Task prompt: Rewrite all the rows below, switching "accomplish" to "complete" and leaving everything else as it is.

Rows from a dataset:
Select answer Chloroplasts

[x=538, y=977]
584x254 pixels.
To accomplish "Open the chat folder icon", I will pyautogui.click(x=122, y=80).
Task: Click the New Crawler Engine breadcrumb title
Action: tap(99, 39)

The answer:
Select answer Chloroplasts

[x=538, y=977]
584x254 pixels.
To complete "Open the chat folder icon", I will pyautogui.click(x=122, y=80).
Task: Click the New Crawler Engine breadcrumb title
Action: tap(99, 39)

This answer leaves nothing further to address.